The SSD reads at 677MB/s, not that fast for solid state storage but easily enough for ChromeOS. And the jump from 4GB of RAM, seen in lower-end Chromebooks, to 8GB is welcome. More RAM means you can, for example, open more browser tabs and run more apps concurrently without seeing performance issues.  

An Intel Core i5-10210U is a great processor for a Windows laptop, but there’s an argument it is not worth the extra money over a Core i3 or Pentium/Celeron CPU in a Chromebook. Why? Chromebooks run Android apps, but they do not run the more demanding ones particularly well, even with an Intel Core i5.  

Some apps and games won’t run at all. Some won’t display properly on the Lenovo IdeaPad Flex 5. Others may seem to run properly, but won’t perform as well as you might hope.  

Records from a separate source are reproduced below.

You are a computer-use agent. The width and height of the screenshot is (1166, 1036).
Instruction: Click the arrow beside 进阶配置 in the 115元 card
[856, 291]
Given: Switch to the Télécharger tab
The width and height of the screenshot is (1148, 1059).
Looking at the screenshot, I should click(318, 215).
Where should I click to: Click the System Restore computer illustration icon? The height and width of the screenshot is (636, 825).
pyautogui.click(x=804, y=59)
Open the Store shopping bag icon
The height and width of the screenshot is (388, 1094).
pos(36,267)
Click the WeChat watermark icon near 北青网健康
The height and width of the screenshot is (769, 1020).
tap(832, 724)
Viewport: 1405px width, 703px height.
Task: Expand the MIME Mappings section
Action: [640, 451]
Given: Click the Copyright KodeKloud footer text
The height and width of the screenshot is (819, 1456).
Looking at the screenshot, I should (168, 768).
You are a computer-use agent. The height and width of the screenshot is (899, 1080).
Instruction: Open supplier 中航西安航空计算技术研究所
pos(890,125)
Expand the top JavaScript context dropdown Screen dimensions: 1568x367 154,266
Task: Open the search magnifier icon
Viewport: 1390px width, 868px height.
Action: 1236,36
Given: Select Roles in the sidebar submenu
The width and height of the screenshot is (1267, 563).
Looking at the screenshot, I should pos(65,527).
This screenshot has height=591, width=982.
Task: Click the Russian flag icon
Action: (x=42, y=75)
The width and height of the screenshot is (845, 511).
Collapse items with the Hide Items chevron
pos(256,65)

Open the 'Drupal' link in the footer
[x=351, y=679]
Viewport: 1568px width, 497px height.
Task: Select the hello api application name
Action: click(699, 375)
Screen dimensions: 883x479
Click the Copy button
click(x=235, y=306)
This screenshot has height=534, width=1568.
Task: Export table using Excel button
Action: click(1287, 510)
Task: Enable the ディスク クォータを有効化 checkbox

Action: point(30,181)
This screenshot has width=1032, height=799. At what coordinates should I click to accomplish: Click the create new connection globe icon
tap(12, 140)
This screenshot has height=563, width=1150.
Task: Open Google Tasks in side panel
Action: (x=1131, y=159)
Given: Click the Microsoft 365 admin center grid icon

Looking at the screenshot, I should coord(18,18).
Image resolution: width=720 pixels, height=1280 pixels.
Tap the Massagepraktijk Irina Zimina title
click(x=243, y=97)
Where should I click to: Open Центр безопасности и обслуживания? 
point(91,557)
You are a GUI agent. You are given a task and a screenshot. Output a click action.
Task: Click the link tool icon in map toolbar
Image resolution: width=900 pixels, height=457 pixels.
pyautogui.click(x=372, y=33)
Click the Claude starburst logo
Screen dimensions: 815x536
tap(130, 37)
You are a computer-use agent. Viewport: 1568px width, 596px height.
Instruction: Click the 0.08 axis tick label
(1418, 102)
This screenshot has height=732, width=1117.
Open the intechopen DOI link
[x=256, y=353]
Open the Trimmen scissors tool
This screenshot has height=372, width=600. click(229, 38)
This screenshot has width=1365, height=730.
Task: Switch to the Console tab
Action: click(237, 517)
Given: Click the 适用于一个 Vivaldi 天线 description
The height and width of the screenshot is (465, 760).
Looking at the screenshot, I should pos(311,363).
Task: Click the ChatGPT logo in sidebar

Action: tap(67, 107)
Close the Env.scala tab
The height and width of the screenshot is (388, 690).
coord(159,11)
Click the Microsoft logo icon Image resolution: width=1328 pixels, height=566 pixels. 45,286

Lenovo IdeaPad Flex 5 Chromebook

For example, Gameloft racer Asphalt 9 plays at lower frame rates, with more obvious laggy dips, than the best £200 phones. None of the visuals beyond the menu appear in Ark: Survival Evolved because Chromebooks do not support Vulkan graphics. I tried running N64 classic Goldeneye on an emulator and, while playable, there were regular frame rate dips worse than what you’d see in a Windows laptop with this kind of power.  

Many apps will load in portrait, as if there’s a little phone app running inside your laptop. Most can then be resized to fill the Lenovo IdeaPad Flex 5 screen (after re-loading), but it’s a reminder Android apps aren’t entirely at home on Chromebooks.  

The only version of Minecraft easily available for Chromebooks at present is Minecraft: Education Edition, which will only run when you’re signed into a school account. There are ways to get Minecraft on here, but not technophobe-friendly ones. Fortnite will not play on the Lenovo IdeaPad Flex 5 at all either because it does not support Chrome OS 

You can have fun on this laptop, plenty of it, but make sure it will do what you want because Minecraft and Fortnite are still two of most-wanted Android games. This is a laptop best kept to productivity and web browsing. 

The Lenovo IdeaPad Flex 5 speakers are disappointing too. There are drivers to the left and right of the keyboard, placed for a good stereo image. However, they have zero bass and the mids sound thin and boxy rather than rich.  

Tasks the Lenovo IdeaPad Flex 5 does handle well are things like basic office work, the kind of image editing you might do your phone, web browsing and Netflix streaming. Well, as long as you dont mind the thin speaker sound.  

Related: Lenovo Chromebook Duet review

Lenovo IdeaPad Flex 5 Chromebook Battery life 

What you can do with a Chromebook is a little limited (if nowhere near as limited as it once was) but you usually get longer battery life as part of the bargain.  

Lenovo says the IdeaPad Flex 5’s battery lasts up to 10 hours. Low-strain jobs see it last a good deal longer.   

It lasts 12 hours and 45 minutes of  YouTube streaming over Wi-Fi at 150 nit brightness. If your job largely involves writing up documents and sending emails, it should sail through a full day’s work. Just go easy on the browser tabs to avoid too much battery drain.  

This is much longer than you’d see from a similarly-specced Windows laptop with the same battery capacity.   

Should you buy the IdeaPad Flex 5?

The Lenovo IdeaPad Flex 5 is a model Chromebook in some respects. It has a comfortable keyboard, a solid screen, decent built quality and a classy, grown-up appearance. Battery life is excellent too.  

Its speakers are fairly poor, though, and value is questionable if you go for the higher-spec model reviewed here, especially with the likes of the Surface Laptop Go recently entering a similar price territory. 

Chromebooks shine as low-cost computers for people who just need to do the basics, and the benefits of a relatively powerful processor like an Intel Core i5 just aren’t as obvious as they are in a Windows laptop.